That’s what I promised to do this weekend.

Basically, I have achieved nothing much, apart from a little blogging yesterday.

I had meant to blog here too, in fact the “Add New Post” page has been open since about yesterday lunch time, and I am now preparing lunch today.

Fish ‘n’ Chips, that wonderful English standby.

I had several ideas about what to blog yesterday, but then that great dark cloud loomed over the horizon; you know the one that prevents you from thinking clearly.

One of the ideas was prompted by an image I came across in my vast archives.

Yes, an old fashioned razor strop.

This was the most feared weapon in our house. Not the razor, my father had some tucked away in an old cigar box in his writing desk; but the strop.

You see that was what Bush would have called a WMD. With this in the middle drawer we were subdued in acquiescence. It didn’t even need to be taken out of the drawer, which was the ‘junk draw’ in the kitchen. The mere knowledge that this existed was an unwritten guarantee of exemplary behaviour. I can only remember the sting once. I was about five, and I had disturbed my father’s sleep in by waking my little brother. My pyjama pants were down, I was bent across the bed and the strop applied. The harsh slap of leather on bare flesh, once felt, never forgotten.

Today, of course, I could rat on my parents for being so brutal and probably divorce them or something.

It’s not that my parents were into brutality, but I do remember the omnipresence of that strop. I can remember one time my mother, who was a little on the plump side of thin, chasing myself and my younger brother town the yard to the orchard where like a couple of cats treed by a rabid dog we sought safety in an apple tree. Our giggling at our narrow escape only served to enrage her with threats of, “just wait till your father gets home!” I don’t remember the final act of that particular play, nor the reason that prompted her to chase us down the yard in the first place.

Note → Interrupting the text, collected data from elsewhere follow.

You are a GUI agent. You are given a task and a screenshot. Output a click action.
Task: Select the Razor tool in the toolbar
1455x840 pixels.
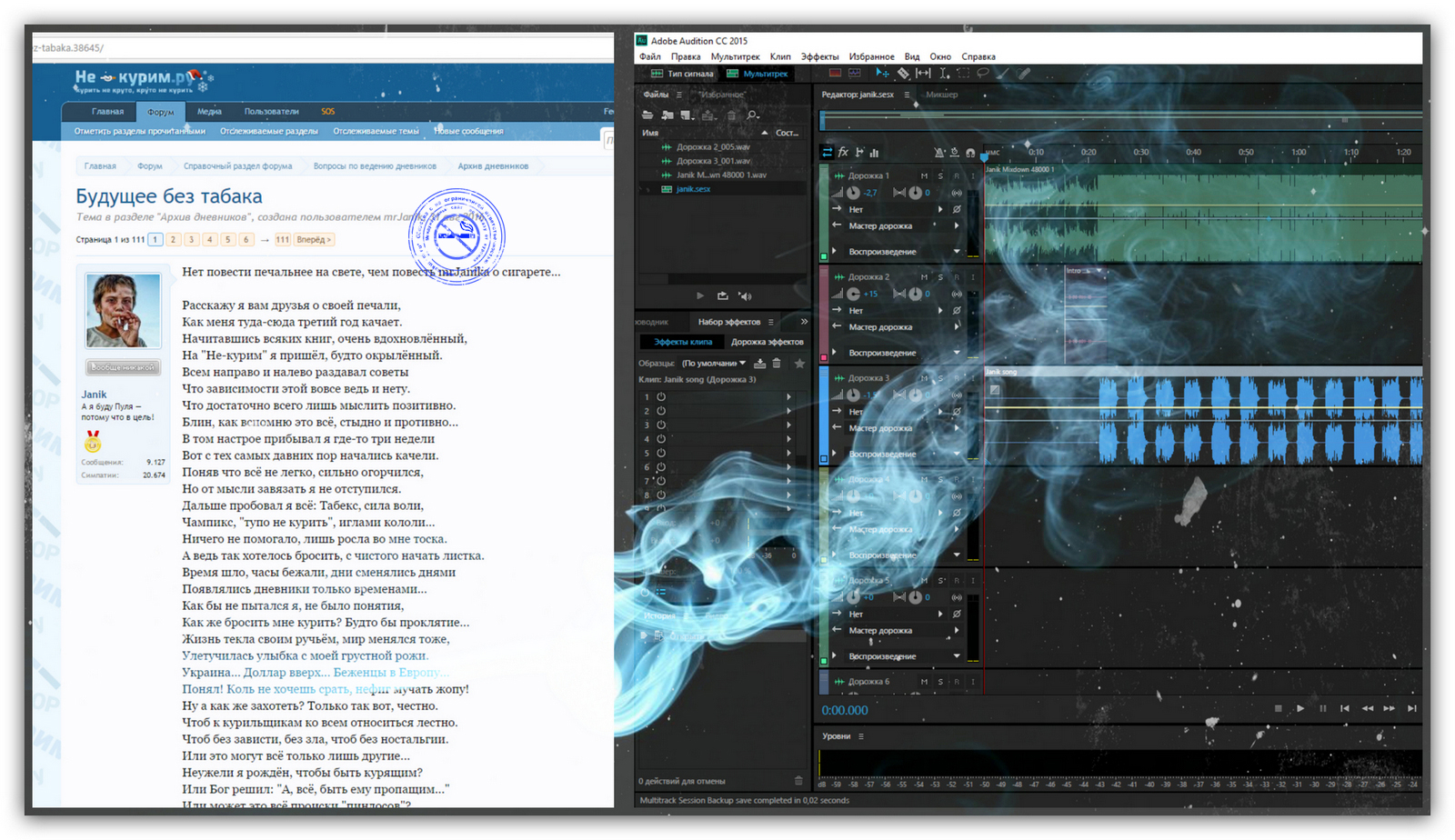[903, 74]
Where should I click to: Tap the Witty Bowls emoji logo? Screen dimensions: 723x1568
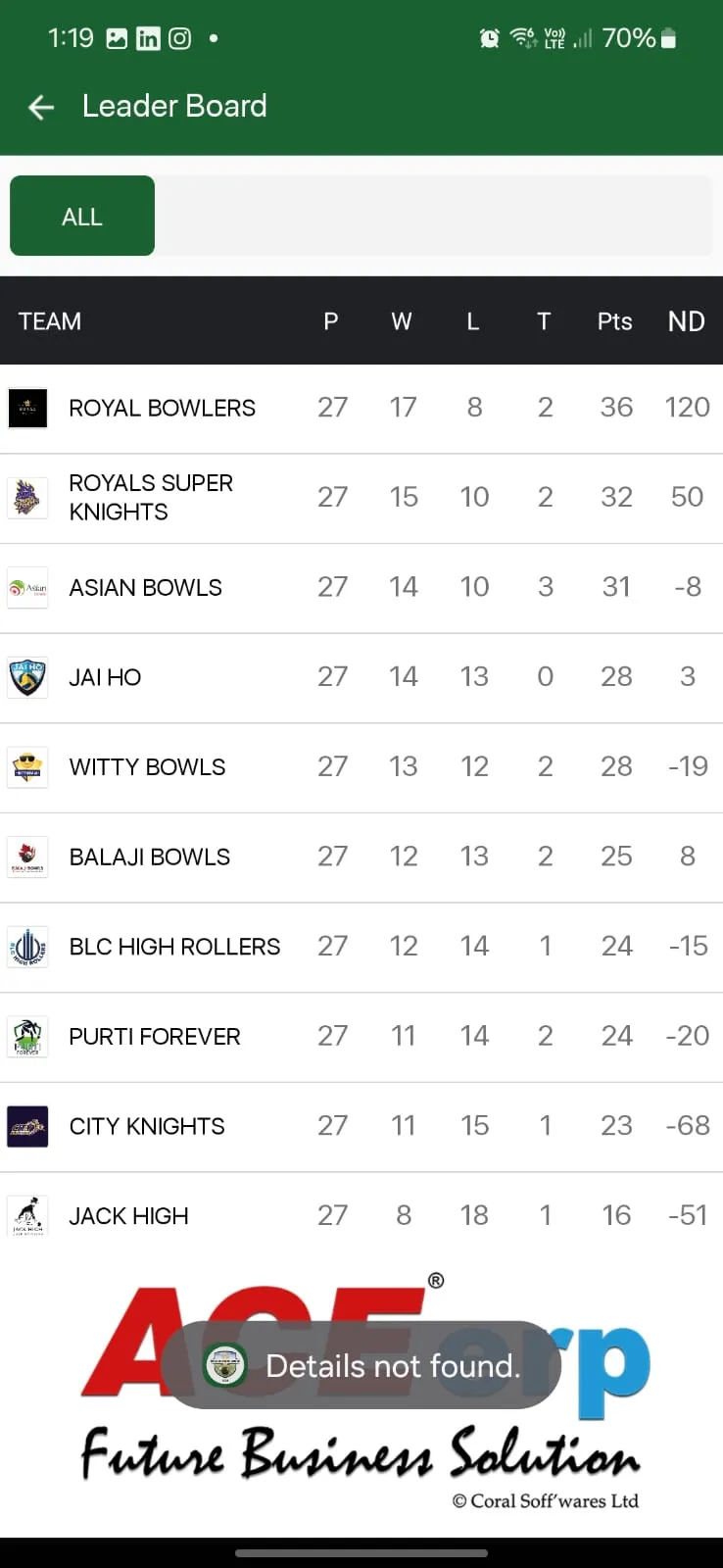27,766
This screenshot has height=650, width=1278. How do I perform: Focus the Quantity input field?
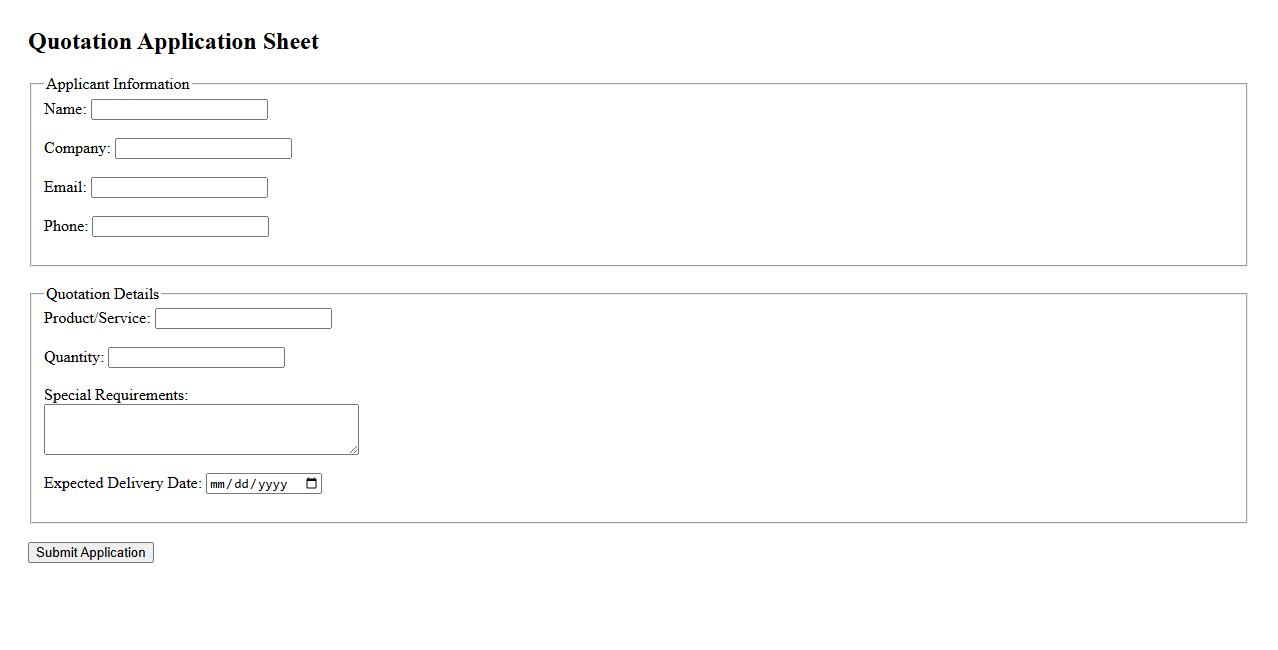tap(196, 358)
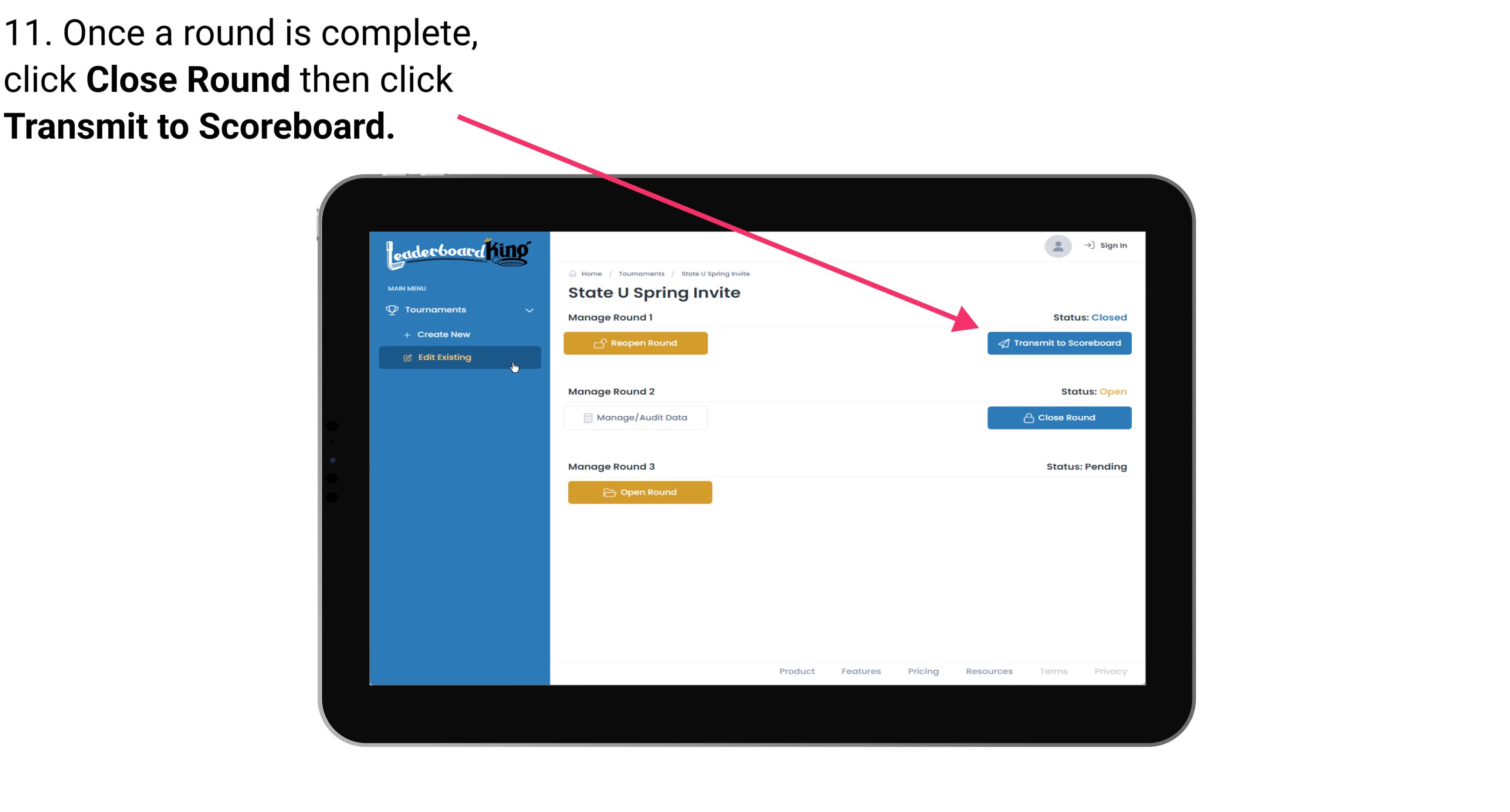Click the Sign In arrow icon
The image size is (1510, 812).
click(x=1089, y=245)
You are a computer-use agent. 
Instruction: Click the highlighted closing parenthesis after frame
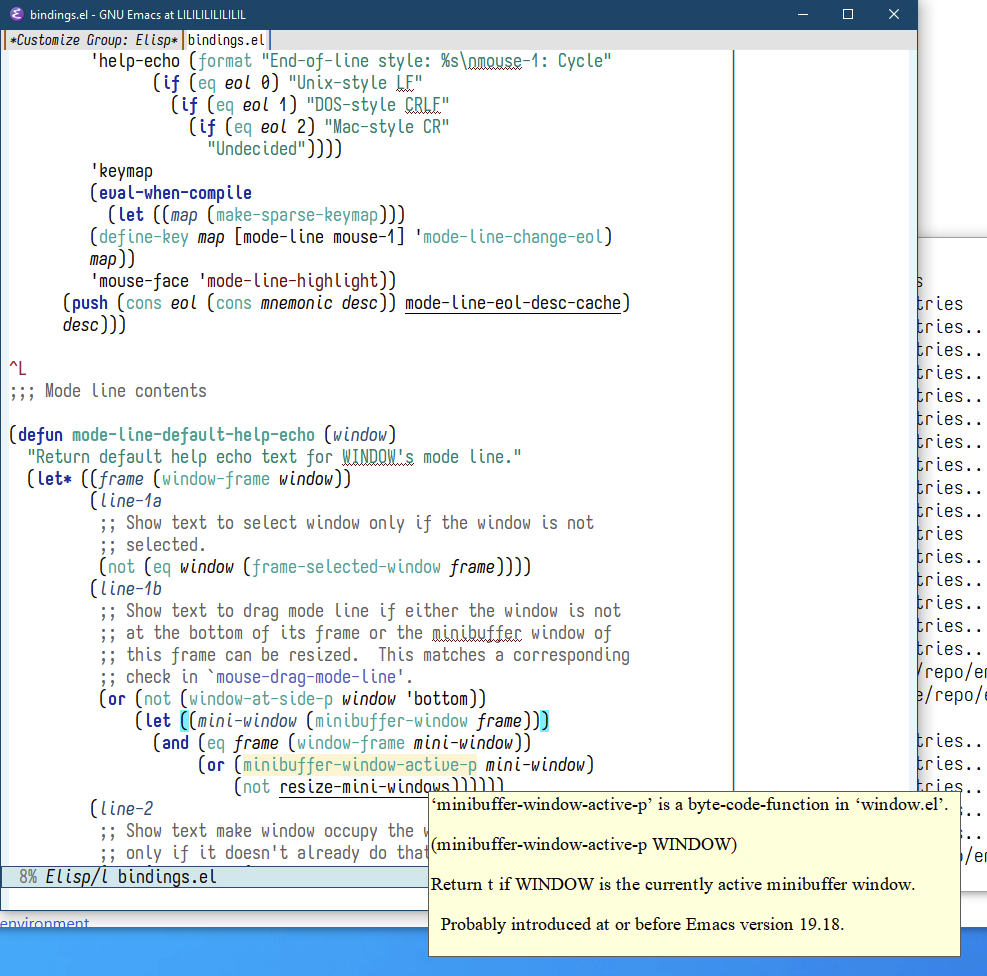pos(545,721)
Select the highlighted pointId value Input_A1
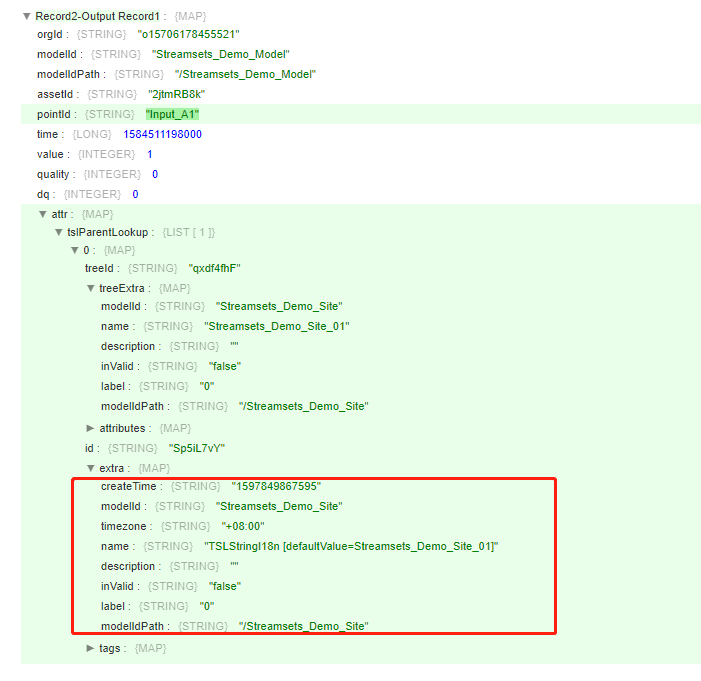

So it was last night that my mother called, she is now 88 and I am 60; she calls me each Saturday for a chin-wag. Last Saturday she didn’t. That has happened before, but last night her voice was frail, I could hear it. She needs heart surgery, but her body is not strong enough, but this wasn’t the problem this time; her body is just worn out. On her own admittance, she didn’t ring earlier in the week, she didn’t have the strength to manage the phone. Whereas, the week before she needed hospitalisation, she was driving her car.

If you understand cricket; no batsman was ever sneezed at for a respectable innings of 88 not out, but we know innately when we are facing our final over; and this was tacitly understood between us last night. Myself, being the eldest child, I was always my mother’s confident, she would tell me things that she never dared tell my father. As we hung up last night, we each said, “I love you,” which we haven’t said to each other for many, many years.

So with that, later. Maybe there will be a Sunday Travel Tales, maybe there won’t.